EXTRAIT DU TEXTE:

• • • • •

Il y a des mesures évidentes d’atténuation des risques possibles, mais elles seraient difficiles à mettre en place. L’impact des activités humaines serait substantiellement réduit par des mesures strictes de biosécurité (comme le port obligatoire de combinaisons environnementales pour les touristes et les chercheurs terrestres antarctiques, par exemple), comme recommandé dans des sites particuliers et circonstances spéciales par le code de conduite du SCAR pour les activités dans les environnements terrestres géothermaux en Antarctique (ATCM XXXIX WP23). En dehors de ces sites très spécifiques, ceci semble peu susceptible d’être acceptable ou faisable. La principale raison sur laquelle repose actuellement le principe de prudence est qu’il n’y a pas de données concernant les proportions de microbiote non indigène introduits respectivement par voies ‘naturelles’ ou suite à des activités humaines, que ce soit en termes qualitatifs (quels organismes?) ou quantitatifs (combien?). S’il s’avérait que les introductions ‘naturelles’ sont de plusieurs ordres de grandeur plus élevés que les apports anthropogéniques, alors la réduction des apports anthropogéniques pourrait ne pas être pertinente.
Comme pour d’autres domaines, il est urgent d’entreprendre des recherches pour obtenir des données sur (i) les mécanismes exacts de l’introduction des micro-organismes non indigènes dans les écosystèmes antarctiques et (ii) l’ampleur quantitative de ces introductions. C’est seulement avec ces données, qu’une évaluation rigoureuse de l’importance de ce problème pourra être déterminée. Le groupe du SCAR récemment formé “Aérobiologie au-dessus de l’Antarctique” a pour but de produire une carte aérobiologique dynamique pan-continentale qui, si elle est complétée par une quantification de la biomasse, devrait permettre de calculer des taux réalistes d’introduction de microbes aériens dans les environnements antarctiques [20].

• • • • •

CONSIGNE: D'après le texte sur les micro-organismes non indigènes en Antarctique, quel est le but du groupe du SCAR « Aérobiologie au-dessus de l'Antarctique » ?

DONNÉES FOURNIES:
• • • • •

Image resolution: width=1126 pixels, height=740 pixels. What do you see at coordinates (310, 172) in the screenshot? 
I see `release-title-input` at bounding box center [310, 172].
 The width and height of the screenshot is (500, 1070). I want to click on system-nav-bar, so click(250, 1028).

• • • • •

RÉPONSE: Produire une carte aérobiologique dynamique pan-continentale.